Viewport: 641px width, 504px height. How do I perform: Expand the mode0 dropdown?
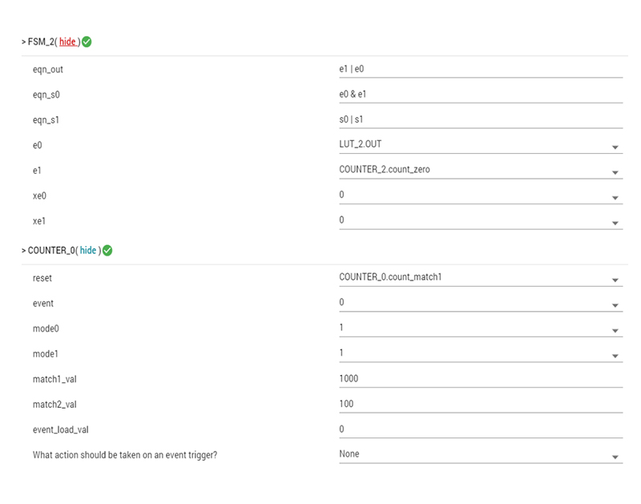tap(480, 329)
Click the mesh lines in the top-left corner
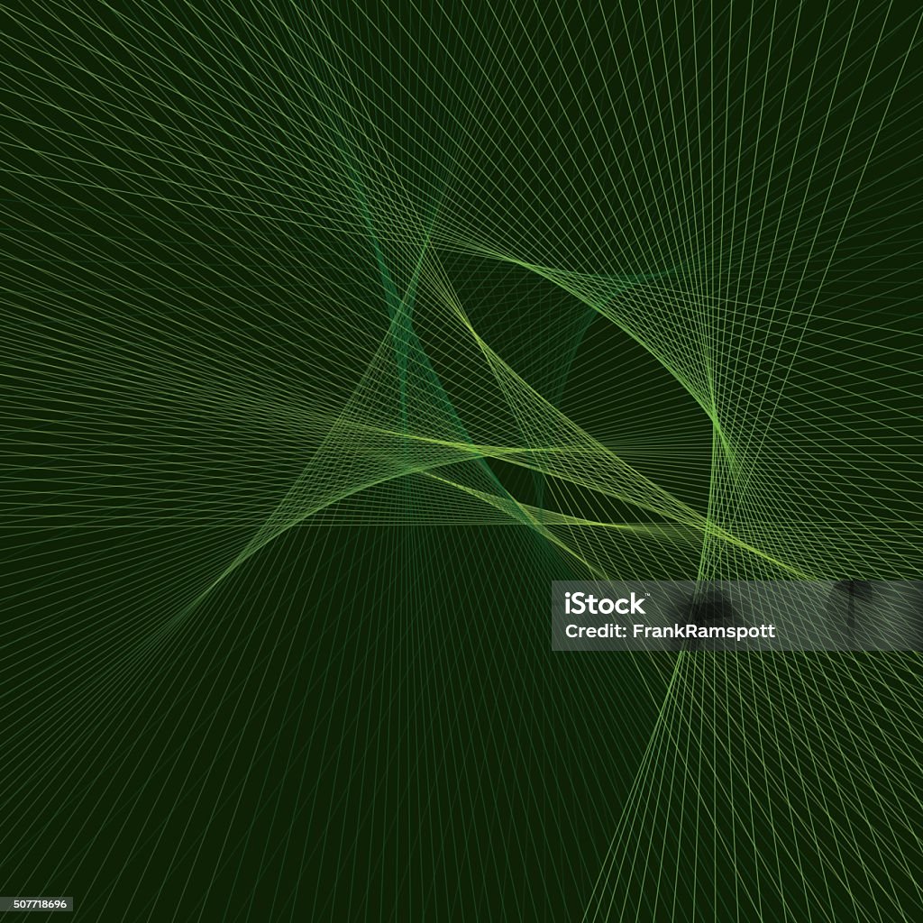The image size is (923, 923). [88, 88]
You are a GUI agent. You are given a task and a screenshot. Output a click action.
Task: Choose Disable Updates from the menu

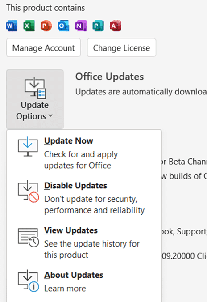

• **About this exercise**:
In the data above, find the line with "You are a GUI" and repeat it and every line after it through the end, exactly; leave the pictures out.

• **Answer section**:
You are a GUI agent. You are given a task and a screenshot. Output a click action.
Task: Choose Disable Updates from the menu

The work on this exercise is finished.